Dr. Thanh lifted her delicate eyebrows, and spoke very, very softly. "Katerinsky's is hereditary." pg. 15

(August 2045) Being old isn't what it used to be, I thought, shaking my head. Not that I was old myself: I was just forty-four. pg. 17

"Shall we?" said Karen. Something about her was charming — the Southern accent, maybe (Detroit certainly wasn't where she'd grown up) — and there were, of course, the connotations that went with being in a ballroom. I found myself offering my arm, and Karen took it. pg. 19

"Of course," he said, "we can't put the digital copy back into the original biological brain — but we can transfer it into an artificial brain, which is precisely what our process does. Our artificial brains congeal out of quantum fog, forming a nanogel that precisely duplicates the structure of the biological original. The new version is you — your mind instantiated in an artificial brain made out of durable synthetics. It won't wear out. It won't suffer strokes or aneurysms. It won't develop dementia or senility. And ..." He paused, making sure he had everyone's attention. "It won't die. The new you will live potentially forever." pg. 20

"And so," said Sugiyama, "we'll provide you with an artificial body — one that's infinitely maintainable, infinitely repairable, and infinitely upgradeable." He held up a long-fingered hand. "I won't lie to you, now or ever: as yet, these replacements aren't perfect. But they are awfully good." pg. 21

With our process, you'll have a virtually unlimited lifespan, with perfect eyesight and hearing, vitality and strength, self-sufficiency and dignity." He beamed out at his audience, and I could see people nodding to themselves, or talking in positive tones with their neighbors. It did sound good, even for someone like me, whose day-to-day troubles were nothing more irritating than acid-reflux disease and the odd migraine.

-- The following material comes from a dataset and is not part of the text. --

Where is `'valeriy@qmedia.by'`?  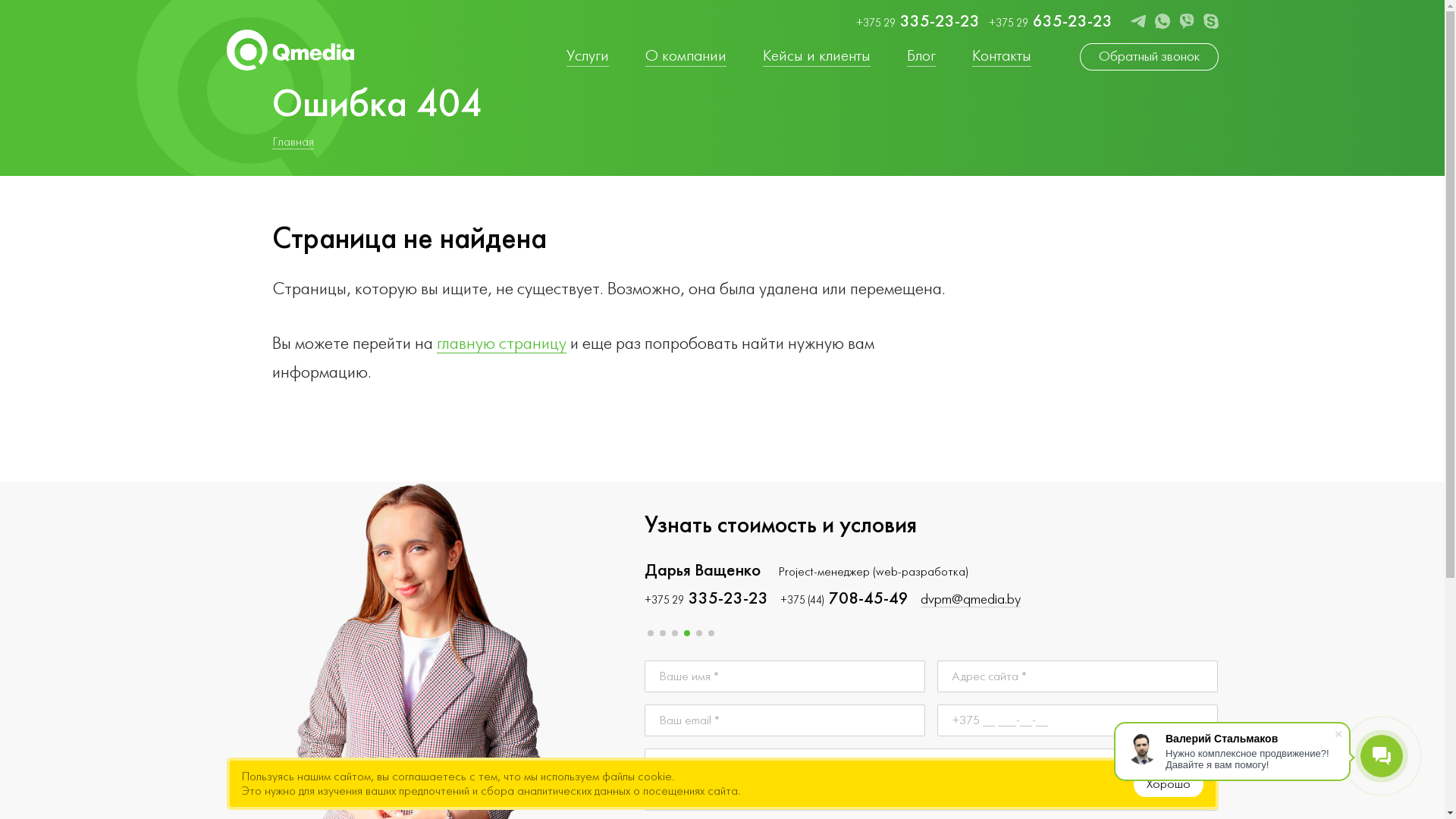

Sugiyama let the crowd chatter for a while before raising his hand again. "Of course," he said, as if it were a mere trifle, "there is one catch..." pg. 23

I knew what the one catch Sugiyama was referring to was. Despite all his salesperson's talk about transferring consciousness, Immortex couldn't really do that. At best, they were copying consciousness into a machine body. And that meant that the original still existed. pg. 24


Unknown said...

I haven't heard of this book before, but it sounds like my sort of thing. It sounds as though there are a lot of difficult subjects covered in this book, so I do worry that none of them would be given enough attention, but I am going to see if I can find a copy.

Lori L said...

It was worth reading, Jackie. I found my copy (as I do way-too-many books)at our local used book store's clearance section. I just can't resist books at bargain prices.